When finding TableScanNode, illustrates that all nodes of executive plan have traversed and finish, TableScanNode In Query included all querying conditions.

The inquiry request Elasticsearch QueryBuilder generated in step 3 is sent to by step 4 Elasticsearch cluster, since Elasticsearch supports conditions itself filter and sort, will inquire and sort item Part is converted into carrying out inquiry and filtering, then the knot that will be obtained in advance by Elasticsearch cluster after Elasticsearch request Fruit returns to Presto cluster.

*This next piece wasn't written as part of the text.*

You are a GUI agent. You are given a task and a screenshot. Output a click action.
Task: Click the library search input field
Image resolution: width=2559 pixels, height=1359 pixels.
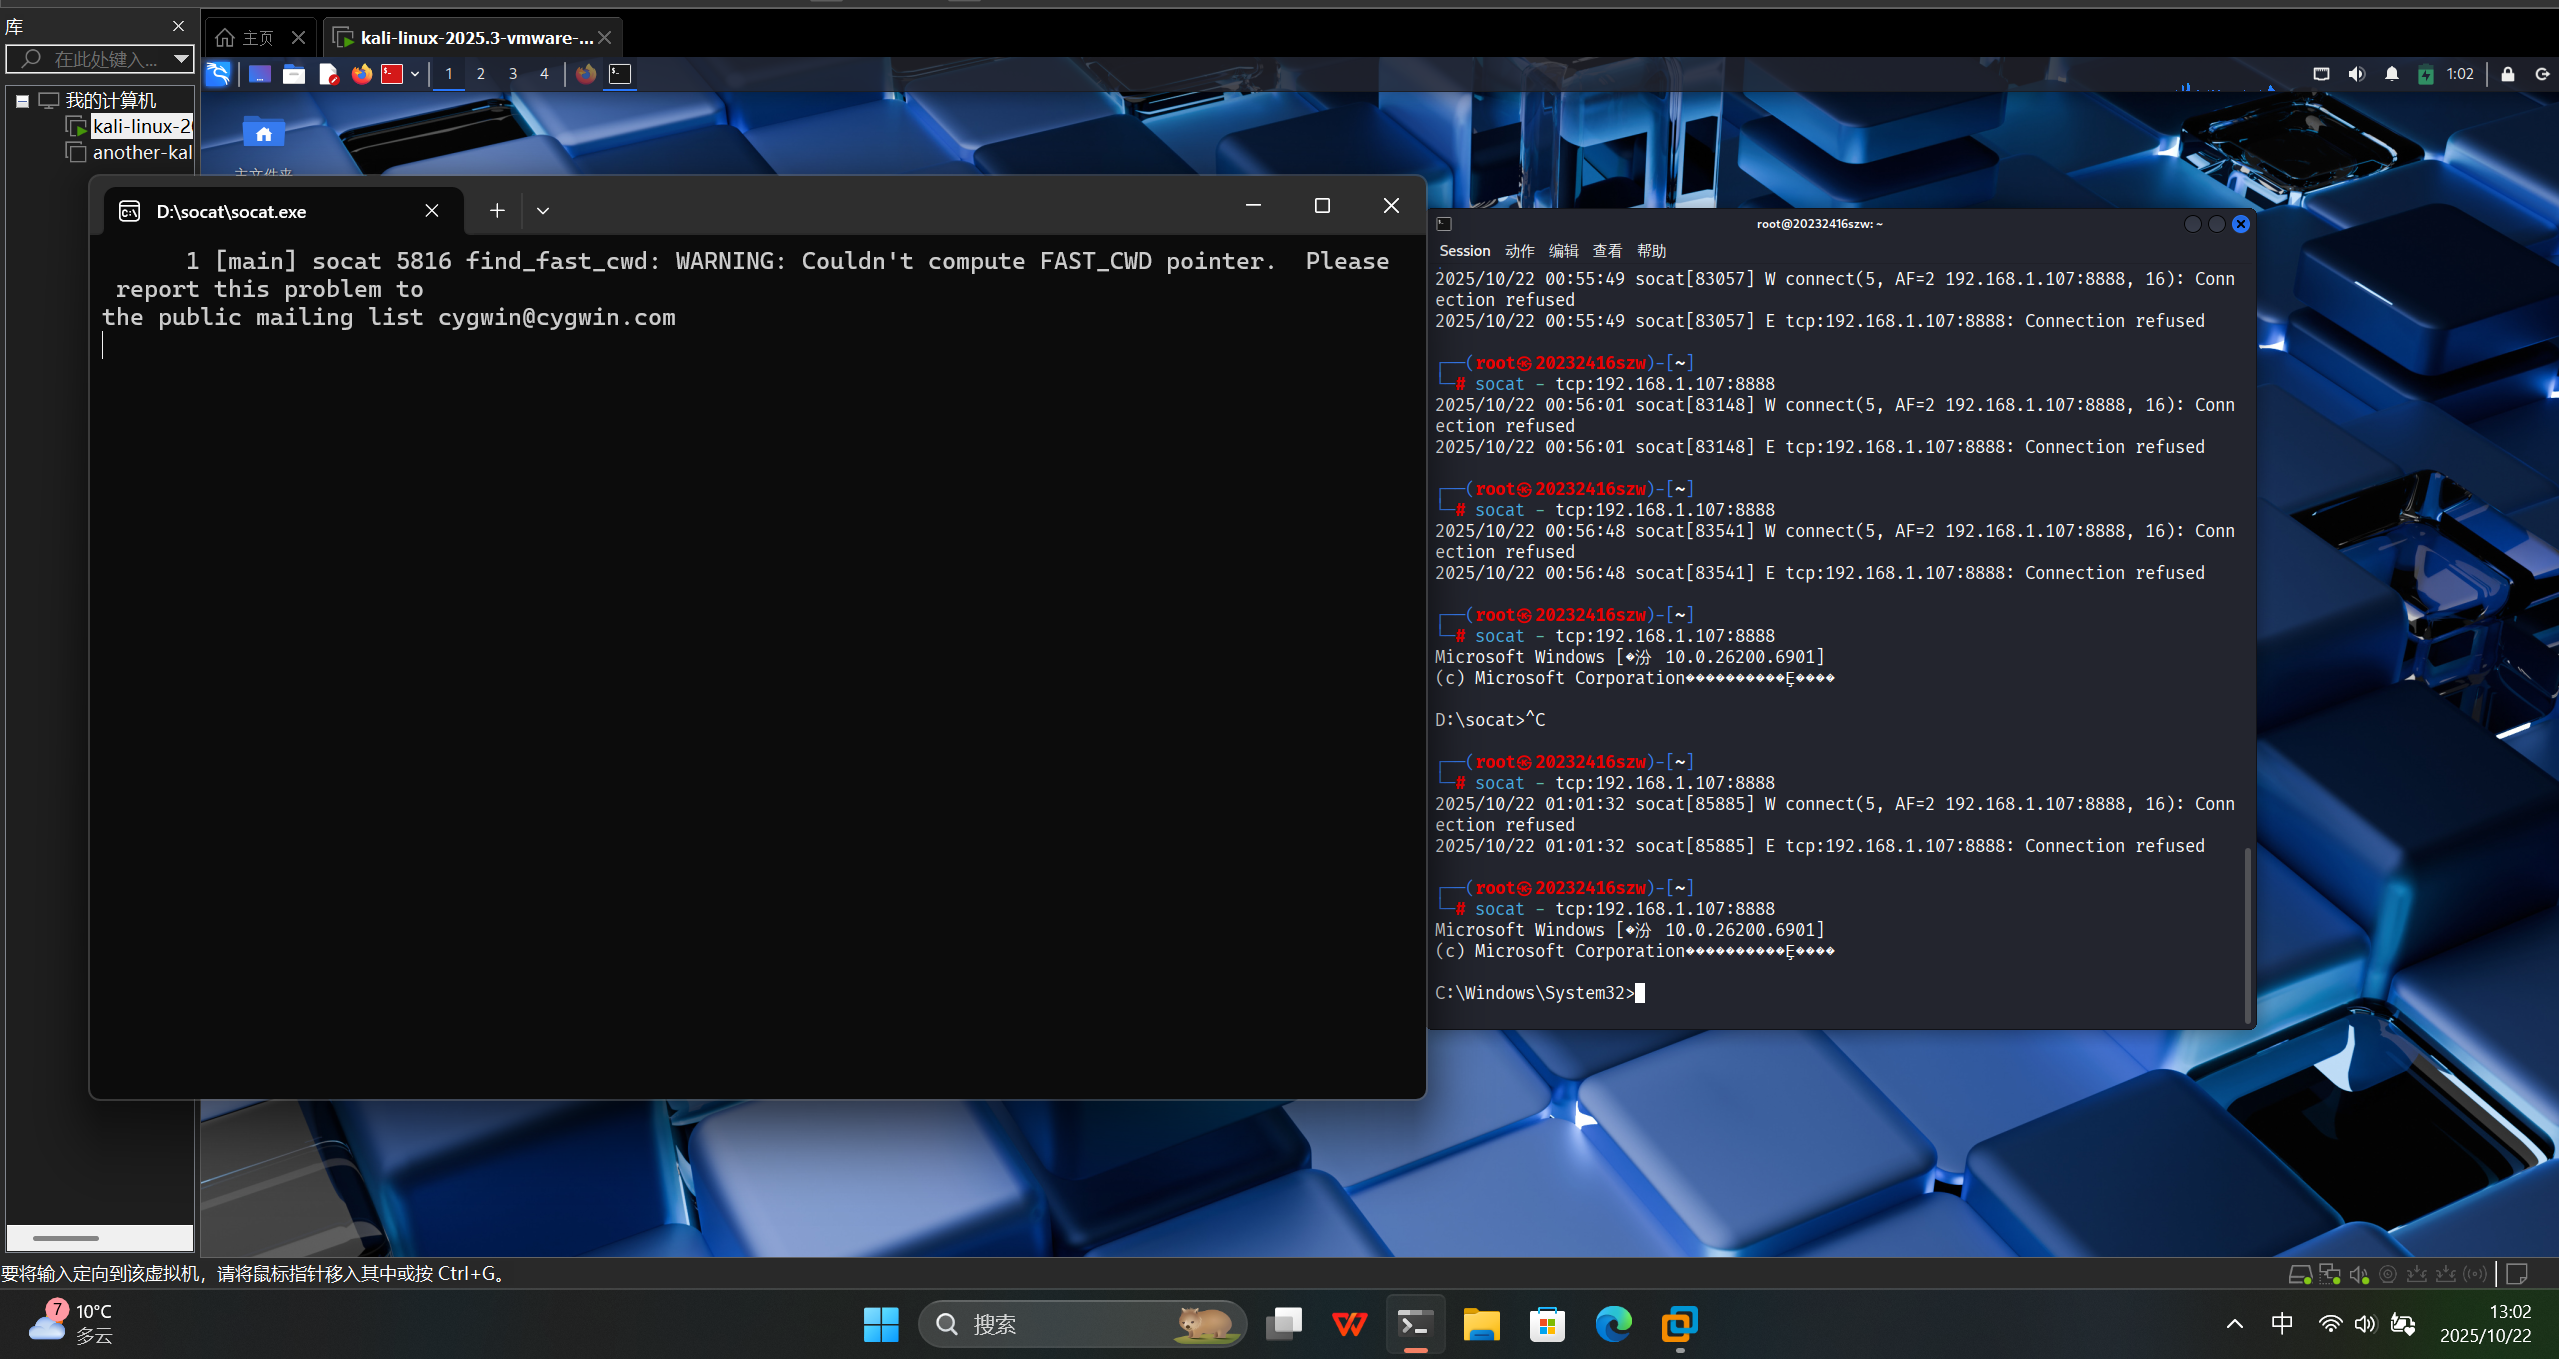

All data that are queried are stored in Elasticsearch cluster by the present invention, are then connect by Presto cluster It receives and parses SQL request and generate corresponding abstract syntax tree and inquiry plan, by analyzing abstract syntax tree, generate The corresponding inquiry request of Elasticsearch as far as possible converts querying condition under the premise of Elasticsearch is supported Inquiry request is arrived for Elasticsearch is identifiable, and modifies executive plan, querying condition is issued to In Elasticsearch, most of data are filtered in advance by Elasticsearch, the data of return have substantially conformed to inquiry item Part requirement, then uniformly summarized by Presto, finally obtain result data.Due to one in Presto docking Elasticsearch When a index is inquired, need to index in all data all read (as sort, polymerization etc.), and One indexes often in store mass data in Elasticsearch, and all data are all read to time-consuming very long, server Resource consumption is very big, and practical adopted data may only have several hundred even tens, cause very big time and money The waste in source.And the present invention utilizes the characteristic of Elasticsearch quick search and filtering, in Elasticsearch cluster Preparatory filtration fraction data, reduce the reading of redundant data, realize the quick search of data.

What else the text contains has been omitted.